During a time when racial segregation was the local norm and the public school system failed to cater to black children in the outlying rural areas, members of the Bland community built what they needed from the ground up.

With one teacher, a one-room building and one outhouse, Ogden Elementary School opened its doors.

Former school principal, 93-year-old Feirmon E. Welch, recalled his excitement in the 1940s when the school was “expanded” by having carpenters partition the building into individual classrooms.

“We were both appreciative and happy to have the building turned around into classrooms,” Welch said. “We could deal with the children at that time in peace and harmony.”

To Mayola Phelps and Leoris Richardson, both former students at Ogden, Welch was more than just the school principal.

Photo By Ronald Dupont Jr.
Gussie Lee (left) and Verdell Robinson (center) sing with others during the marker dedication for Ogden Elementary School. Lee and Richardson were students at the school.

“He was everything,” Phelps said. “He was the principal but he was also the person who had to protect us as we would walk to school.”

That long morning walk often needed a chaperone, as the route to get to school meant a stroll past the local prison. Some days, buses of white children would drive by taunting and harassing the children of Bland as they made their way to Ogden.

Sunday’s event, however, had little to do with bad memories.

Some of the fondest for Phelps and Richardson came from the schoolhouse pond, which served many purposes.
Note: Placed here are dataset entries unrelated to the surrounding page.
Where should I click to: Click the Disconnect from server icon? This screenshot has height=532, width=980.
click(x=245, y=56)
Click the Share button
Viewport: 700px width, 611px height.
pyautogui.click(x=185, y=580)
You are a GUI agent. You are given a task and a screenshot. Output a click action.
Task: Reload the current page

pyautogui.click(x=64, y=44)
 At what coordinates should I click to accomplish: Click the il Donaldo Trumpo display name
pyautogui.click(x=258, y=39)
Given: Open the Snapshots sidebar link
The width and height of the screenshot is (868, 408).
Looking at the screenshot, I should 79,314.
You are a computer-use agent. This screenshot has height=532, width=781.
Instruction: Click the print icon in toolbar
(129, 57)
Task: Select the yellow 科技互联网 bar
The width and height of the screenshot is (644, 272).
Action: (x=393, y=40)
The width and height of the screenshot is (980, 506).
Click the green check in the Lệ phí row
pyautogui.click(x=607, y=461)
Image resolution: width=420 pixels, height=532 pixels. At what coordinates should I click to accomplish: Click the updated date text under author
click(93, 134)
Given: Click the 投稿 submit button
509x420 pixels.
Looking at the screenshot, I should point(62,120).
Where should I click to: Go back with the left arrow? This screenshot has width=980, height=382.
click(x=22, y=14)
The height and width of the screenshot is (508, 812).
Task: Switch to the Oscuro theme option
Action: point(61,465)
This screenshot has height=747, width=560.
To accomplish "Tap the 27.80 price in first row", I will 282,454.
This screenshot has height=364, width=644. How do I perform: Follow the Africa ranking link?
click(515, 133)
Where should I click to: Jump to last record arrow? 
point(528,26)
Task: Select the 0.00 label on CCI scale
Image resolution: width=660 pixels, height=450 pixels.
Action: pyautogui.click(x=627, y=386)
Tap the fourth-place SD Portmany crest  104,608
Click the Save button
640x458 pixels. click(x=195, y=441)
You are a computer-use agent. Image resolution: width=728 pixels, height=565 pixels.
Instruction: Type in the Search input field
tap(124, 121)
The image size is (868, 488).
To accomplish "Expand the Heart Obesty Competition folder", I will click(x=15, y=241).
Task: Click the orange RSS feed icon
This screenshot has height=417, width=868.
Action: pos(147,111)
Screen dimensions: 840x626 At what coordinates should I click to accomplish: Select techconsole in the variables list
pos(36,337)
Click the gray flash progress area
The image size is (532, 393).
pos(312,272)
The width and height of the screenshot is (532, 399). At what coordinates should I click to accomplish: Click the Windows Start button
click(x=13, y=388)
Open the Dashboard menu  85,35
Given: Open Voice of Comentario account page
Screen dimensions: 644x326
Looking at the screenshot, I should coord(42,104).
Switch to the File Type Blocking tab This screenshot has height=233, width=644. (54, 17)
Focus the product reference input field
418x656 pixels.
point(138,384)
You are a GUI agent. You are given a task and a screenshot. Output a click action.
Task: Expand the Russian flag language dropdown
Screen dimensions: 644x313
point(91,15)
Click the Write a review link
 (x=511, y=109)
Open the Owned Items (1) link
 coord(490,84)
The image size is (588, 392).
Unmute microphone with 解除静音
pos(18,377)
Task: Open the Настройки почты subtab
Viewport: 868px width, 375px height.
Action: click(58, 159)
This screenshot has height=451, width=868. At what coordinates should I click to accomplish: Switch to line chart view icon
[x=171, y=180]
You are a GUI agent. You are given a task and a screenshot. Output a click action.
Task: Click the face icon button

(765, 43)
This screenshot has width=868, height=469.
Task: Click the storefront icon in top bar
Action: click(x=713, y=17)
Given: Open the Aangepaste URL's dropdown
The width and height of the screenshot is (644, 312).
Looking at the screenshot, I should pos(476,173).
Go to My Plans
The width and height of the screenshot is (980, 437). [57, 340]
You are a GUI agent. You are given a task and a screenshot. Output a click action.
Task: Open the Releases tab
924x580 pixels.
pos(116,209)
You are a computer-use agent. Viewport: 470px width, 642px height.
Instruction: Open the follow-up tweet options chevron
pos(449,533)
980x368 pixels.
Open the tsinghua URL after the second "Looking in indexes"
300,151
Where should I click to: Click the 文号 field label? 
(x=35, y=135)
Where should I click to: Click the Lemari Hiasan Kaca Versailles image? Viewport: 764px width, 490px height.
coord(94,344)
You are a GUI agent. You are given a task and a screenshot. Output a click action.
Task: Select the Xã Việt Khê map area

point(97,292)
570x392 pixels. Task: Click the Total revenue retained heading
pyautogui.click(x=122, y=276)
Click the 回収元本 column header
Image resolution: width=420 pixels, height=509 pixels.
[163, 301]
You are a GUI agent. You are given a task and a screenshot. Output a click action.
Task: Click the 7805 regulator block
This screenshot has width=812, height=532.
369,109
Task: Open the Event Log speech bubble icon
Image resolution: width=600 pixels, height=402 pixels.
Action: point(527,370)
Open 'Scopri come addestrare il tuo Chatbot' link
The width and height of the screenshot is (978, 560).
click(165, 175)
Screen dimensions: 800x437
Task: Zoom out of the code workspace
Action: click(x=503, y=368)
“That pond was our science lab, our baptism pool and the fishing pond where we’d get our dinner,” Richardson said.

During Sunday’s unveiling ceremony, Alachua County Commissioner Rodney Long accepted a $500 check from Bland Community Families to offset the cost of the marker and the research that went into documenting the school’s history.

A large part of that research was done by Alachua County Historical Commission member Karen Kirkman, who also wrote the marker’s inscription.

“As president of the historic Hale Homestead, my area of expertise was Southwest Alachua County,” Kirkman said. “This was an opportunity to broaden my knowledge of Northeast Alachua County so I accepted the challenge gladly.”

Verdell Robinson, who managed the marker project and also attended Ogden, joined her sister Gussie Lee and other Bland Community singers for a few verses of “Glory, Glory, Hallelujah!” as the audience joined in singing the Battle Hymn of the Republic.

Robinson acted out the highlight of the program, the culmination of her long-awaited project.

Photo By Ronald Dupont Jr.
Feirmon Welch, 93, a former principal of Ogden Elementary School, speaks at the marker dedication ceremony held Sunday in Bland.

With the help of Carl Rose, chairman of the Alachua County Historical Commission, Robinson proudly pulled away the black cloth that hid the marker to a wave of applause and camera flashes.

“You may say that this is a diminishing community,” Robinson said, “But I assure you we’ll be sticking around here for a while.”